What is needed: Please repeat the records with every "Image resolution" renamed to "Screen resolution", changing nothing else.

Data shown:
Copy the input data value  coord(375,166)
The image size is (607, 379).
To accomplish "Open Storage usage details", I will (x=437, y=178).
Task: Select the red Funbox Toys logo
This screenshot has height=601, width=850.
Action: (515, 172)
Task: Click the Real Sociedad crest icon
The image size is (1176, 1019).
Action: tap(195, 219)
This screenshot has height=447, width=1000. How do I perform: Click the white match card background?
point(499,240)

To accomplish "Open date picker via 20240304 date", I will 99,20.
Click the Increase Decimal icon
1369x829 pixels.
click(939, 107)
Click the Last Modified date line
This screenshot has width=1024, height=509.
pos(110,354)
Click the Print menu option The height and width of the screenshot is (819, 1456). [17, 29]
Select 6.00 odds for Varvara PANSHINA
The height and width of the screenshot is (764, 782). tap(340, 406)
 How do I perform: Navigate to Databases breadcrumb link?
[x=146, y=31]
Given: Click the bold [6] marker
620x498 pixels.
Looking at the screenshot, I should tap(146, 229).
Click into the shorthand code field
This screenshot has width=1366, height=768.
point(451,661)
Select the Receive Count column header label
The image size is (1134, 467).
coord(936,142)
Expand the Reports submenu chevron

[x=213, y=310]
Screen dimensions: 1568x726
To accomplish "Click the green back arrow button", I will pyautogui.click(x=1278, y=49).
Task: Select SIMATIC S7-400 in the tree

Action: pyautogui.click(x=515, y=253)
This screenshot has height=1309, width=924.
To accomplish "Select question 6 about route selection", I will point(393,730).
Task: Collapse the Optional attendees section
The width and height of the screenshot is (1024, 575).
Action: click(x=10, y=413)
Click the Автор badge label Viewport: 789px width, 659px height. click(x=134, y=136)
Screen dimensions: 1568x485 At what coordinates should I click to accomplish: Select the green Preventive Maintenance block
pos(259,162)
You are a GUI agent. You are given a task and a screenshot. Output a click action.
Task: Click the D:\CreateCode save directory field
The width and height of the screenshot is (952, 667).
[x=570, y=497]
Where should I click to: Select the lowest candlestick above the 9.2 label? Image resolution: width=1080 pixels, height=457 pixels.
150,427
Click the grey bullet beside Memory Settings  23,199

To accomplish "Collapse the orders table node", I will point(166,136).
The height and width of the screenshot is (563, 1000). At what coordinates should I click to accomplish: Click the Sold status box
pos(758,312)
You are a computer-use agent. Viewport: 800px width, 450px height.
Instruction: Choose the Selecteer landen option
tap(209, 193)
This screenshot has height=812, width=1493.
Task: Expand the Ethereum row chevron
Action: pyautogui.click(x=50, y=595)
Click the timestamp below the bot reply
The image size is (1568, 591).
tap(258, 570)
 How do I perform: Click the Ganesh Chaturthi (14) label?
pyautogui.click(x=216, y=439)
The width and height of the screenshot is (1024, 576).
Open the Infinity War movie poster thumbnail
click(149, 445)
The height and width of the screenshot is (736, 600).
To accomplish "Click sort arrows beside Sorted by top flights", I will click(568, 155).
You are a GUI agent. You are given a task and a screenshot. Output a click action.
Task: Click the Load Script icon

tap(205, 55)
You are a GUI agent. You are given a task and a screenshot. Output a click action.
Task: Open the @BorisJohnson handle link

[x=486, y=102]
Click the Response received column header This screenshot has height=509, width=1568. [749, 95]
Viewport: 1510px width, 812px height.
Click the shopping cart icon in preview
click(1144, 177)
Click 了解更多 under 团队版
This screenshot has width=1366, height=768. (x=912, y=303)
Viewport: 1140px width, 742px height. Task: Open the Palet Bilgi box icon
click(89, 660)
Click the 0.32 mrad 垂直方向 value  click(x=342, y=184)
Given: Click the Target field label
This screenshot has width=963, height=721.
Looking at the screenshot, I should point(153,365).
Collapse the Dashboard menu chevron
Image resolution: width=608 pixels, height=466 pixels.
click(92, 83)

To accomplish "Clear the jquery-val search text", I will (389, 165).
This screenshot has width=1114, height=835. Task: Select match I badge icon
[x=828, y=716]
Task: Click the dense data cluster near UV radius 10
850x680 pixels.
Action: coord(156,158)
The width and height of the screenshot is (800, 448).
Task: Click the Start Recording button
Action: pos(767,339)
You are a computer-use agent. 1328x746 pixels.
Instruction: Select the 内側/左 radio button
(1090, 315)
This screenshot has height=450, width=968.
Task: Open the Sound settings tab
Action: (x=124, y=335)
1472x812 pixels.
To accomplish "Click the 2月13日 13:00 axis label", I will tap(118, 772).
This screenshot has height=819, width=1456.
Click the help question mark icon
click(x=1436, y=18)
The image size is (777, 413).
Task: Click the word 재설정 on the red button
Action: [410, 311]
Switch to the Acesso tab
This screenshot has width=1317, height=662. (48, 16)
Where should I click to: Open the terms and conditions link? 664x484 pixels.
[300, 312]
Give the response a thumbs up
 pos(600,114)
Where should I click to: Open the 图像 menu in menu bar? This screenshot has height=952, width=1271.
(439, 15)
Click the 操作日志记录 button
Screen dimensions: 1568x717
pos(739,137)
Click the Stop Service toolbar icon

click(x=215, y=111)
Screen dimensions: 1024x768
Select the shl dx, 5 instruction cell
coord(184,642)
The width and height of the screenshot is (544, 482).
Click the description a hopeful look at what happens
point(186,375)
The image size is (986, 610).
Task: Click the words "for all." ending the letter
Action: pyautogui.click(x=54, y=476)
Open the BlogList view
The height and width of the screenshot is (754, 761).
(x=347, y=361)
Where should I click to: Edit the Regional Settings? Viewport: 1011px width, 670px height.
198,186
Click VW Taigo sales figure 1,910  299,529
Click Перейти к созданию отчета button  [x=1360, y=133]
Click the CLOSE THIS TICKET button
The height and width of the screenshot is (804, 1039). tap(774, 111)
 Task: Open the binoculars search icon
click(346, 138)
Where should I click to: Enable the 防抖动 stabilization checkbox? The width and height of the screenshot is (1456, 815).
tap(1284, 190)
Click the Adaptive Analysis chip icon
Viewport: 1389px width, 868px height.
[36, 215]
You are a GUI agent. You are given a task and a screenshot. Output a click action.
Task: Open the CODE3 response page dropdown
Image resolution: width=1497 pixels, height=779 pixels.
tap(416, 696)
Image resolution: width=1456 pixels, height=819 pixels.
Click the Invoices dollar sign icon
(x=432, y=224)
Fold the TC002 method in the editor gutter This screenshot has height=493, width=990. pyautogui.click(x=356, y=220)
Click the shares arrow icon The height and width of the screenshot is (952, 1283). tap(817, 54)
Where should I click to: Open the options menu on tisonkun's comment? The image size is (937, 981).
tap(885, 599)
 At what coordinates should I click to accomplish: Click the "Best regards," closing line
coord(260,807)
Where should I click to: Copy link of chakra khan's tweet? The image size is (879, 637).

Solution to this task:
Copy the input data value  coord(375,166)
The image size is (607, 379).
To accomplish "Open Storage usage details", I will (x=437, y=178).
Task: Select the red Funbox Toys logo
This screenshot has height=601, width=850.
Action: (515, 172)
Task: Click the Real Sociedad crest icon
The image size is (1176, 1019).
Action: tap(195, 219)
This screenshot has height=447, width=1000. How do I perform: Click the white match card background?
point(499,240)

To accomplish "Open date picker via 20240304 date", I will 99,20.
Click the Increase Decimal icon
1369x829 pixels.
click(939, 107)
Click the Last Modified date line
This screenshot has width=1024, height=509.
pos(110,354)
Click the Print menu option The height and width of the screenshot is (819, 1456). [17, 29]
Select 6.00 odds for Varvara PANSHINA
The height and width of the screenshot is (764, 782). tap(340, 406)
 How do I perform: Navigate to Databases breadcrumb link?
[x=146, y=31]
Given: Click the bold [6] marker
620x498 pixels.
Looking at the screenshot, I should tap(146, 229).
Click into the shorthand code field
This screenshot has width=1366, height=768.
point(451,661)
Select the Receive Count column header label
The image size is (1134, 467).
coord(936,142)
Expand the Reports submenu chevron

[x=213, y=310]
Screen dimensions: 1568x726
To accomplish "Click the green back arrow button", I will pyautogui.click(x=1278, y=49).
Task: Select SIMATIC S7-400 in the tree

Action: pyautogui.click(x=515, y=253)
This screenshot has height=1309, width=924.
To accomplish "Select question 6 about route selection", I will point(393,730).
Task: Collapse the Optional attendees section
The width and height of the screenshot is (1024, 575).
Action: click(x=10, y=413)
Click the Автор badge label Viewport: 789px width, 659px height. click(x=134, y=136)
Screen dimensions: 1568x485 At what coordinates should I click to accomplish: Select the green Preventive Maintenance block
pos(259,162)
You are a GUI agent. You are given a task and a screenshot. Output a click action.
Task: Click the D:\CreateCode save directory field
The width and height of the screenshot is (952, 667).
[x=570, y=497]
Where should I click to: Select the lowest candlestick above the 9.2 label? Screen resolution: width=1080 pixels, height=457 pixels.
150,427
Click the grey bullet beside Memory Settings  23,199

To accomplish "Collapse the orders table node", I will point(166,136).
The height and width of the screenshot is (563, 1000). At what coordinates should I click to accomplish: Click the Sold status box
pos(758,312)
You are a computer-use agent. Viewport: 800px width, 450px height.
Instruction: Choose the Selecteer landen option
tap(209, 193)
This screenshot has height=812, width=1493.
Task: Expand the Ethereum row chevron
Action: pyautogui.click(x=50, y=595)
Click the timestamp below the bot reply
The image size is (1568, 591).
tap(258, 570)
 How do I perform: Click the Ganesh Chaturthi (14) label?
pyautogui.click(x=216, y=439)
The width and height of the screenshot is (1024, 576).
Open the Infinity War movie poster thumbnail
click(149, 445)
The height and width of the screenshot is (736, 600).
To accomplish "Click sort arrows beside Sorted by top flights", I will click(568, 155).
You are a GUI agent. You are given a task and a screenshot. Output a click action.
Task: Click the Load Script icon

tap(205, 55)
You are a GUI agent. You are given a task and a screenshot. Output a click action.
Task: Open the @BorisJohnson handle link

[x=486, y=102]
Click the Response received column header This screenshot has height=509, width=1568. [749, 95]
Viewport: 1510px width, 812px height.
Click the shopping cart icon in preview
click(1144, 177)
Click 了解更多 under 团队版
This screenshot has width=1366, height=768. (x=912, y=303)
Viewport: 1140px width, 742px height. Task: Open the Palet Bilgi box icon
click(89, 660)
Click the 0.32 mrad 垂直方向 value  click(x=342, y=184)
Given: Click the Target field label
This screenshot has width=963, height=721.
Looking at the screenshot, I should point(153,365).
Collapse the Dashboard menu chevron
Screen resolution: width=608 pixels, height=466 pixels.
click(92, 83)

To accomplish "Clear the jquery-val search text", I will (389, 165).
This screenshot has width=1114, height=835. Task: Select match I badge icon
[x=828, y=716]
Task: Click the dense data cluster near UV radius 10
850x680 pixels.
Action: coord(156,158)
The width and height of the screenshot is (800, 448).
Task: Click the Start Recording button
Action: pos(767,339)
You are a computer-use agent. 1328x746 pixels.
Instruction: Select the 内側/左 radio button
(1090, 315)
This screenshot has height=450, width=968.
Task: Open the Sound settings tab
Action: (x=124, y=335)
1472x812 pixels.
To accomplish "Click the 2月13日 13:00 axis label", I will tap(118, 772).
This screenshot has height=819, width=1456.
Click the help question mark icon
click(x=1436, y=18)
The image size is (777, 413).
Task: Click the word 재설정 on the red button
Action: [410, 311]
Switch to the Acesso tab
This screenshot has width=1317, height=662. (48, 16)
Where should I click to: Open the terms and conditions link? 664x484 pixels.
[300, 312]
Give the response a thumbs up
 pos(600,114)
Where should I click to: Open the 图像 menu in menu bar? This screenshot has height=952, width=1271.
(439, 15)
Click the 操作日志记录 button
Screen dimensions: 1568x717
pos(739,137)
Click the Stop Service toolbar icon

click(x=215, y=111)
Screen dimensions: 1024x768
Select the shl dx, 5 instruction cell
coord(184,642)
The width and height of the screenshot is (544, 482).
Click the description a hopeful look at what happens
point(186,375)
The image size is (986, 610).
Task: Click the words "for all." ending the letter
Action: pyautogui.click(x=54, y=476)
Open the BlogList view
The height and width of the screenshot is (754, 761).
(x=347, y=361)
Where should I click to: Edit the Regional Settings? Viewport: 1011px width, 670px height.
198,186
Click VW Taigo sales figure 1,910  299,529
Click Перейти к созданию отчета button  [x=1360, y=133]
Click the CLOSE THIS TICKET button
The height and width of the screenshot is (804, 1039). tap(774, 111)
 Task: Open the binoculars search icon
click(346, 138)
Where should I click to: Enable the 防抖动 stabilization checkbox? The width and height of the screenshot is (1456, 815).
tap(1284, 190)
Click the Adaptive Analysis chip icon
Viewport: 1389px width, 868px height.
[36, 215]
You are a GUI agent. You are given a task and a screenshot. Output a click action.
Task: Open the CODE3 response page dropdown
Screen resolution: width=1497 pixels, height=779 pixels.
tap(416, 696)
Screen resolution: width=1456 pixels, height=819 pixels.
Click the Invoices dollar sign icon
(x=432, y=224)
Fold the TC002 method in the editor gutter This screenshot has height=493, width=990. pyautogui.click(x=356, y=220)
Click the shares arrow icon The height and width of the screenshot is (952, 1283). tap(817, 54)
Where should I click to: Open the options menu on tisonkun's comment? The image size is (937, 981).
tap(885, 599)
 At what coordinates should I click to accomplish: Click the "Best regards," closing line
coord(260,807)
Where should I click to: Copy link of chakra khan's tweet? The image size is (879, 637).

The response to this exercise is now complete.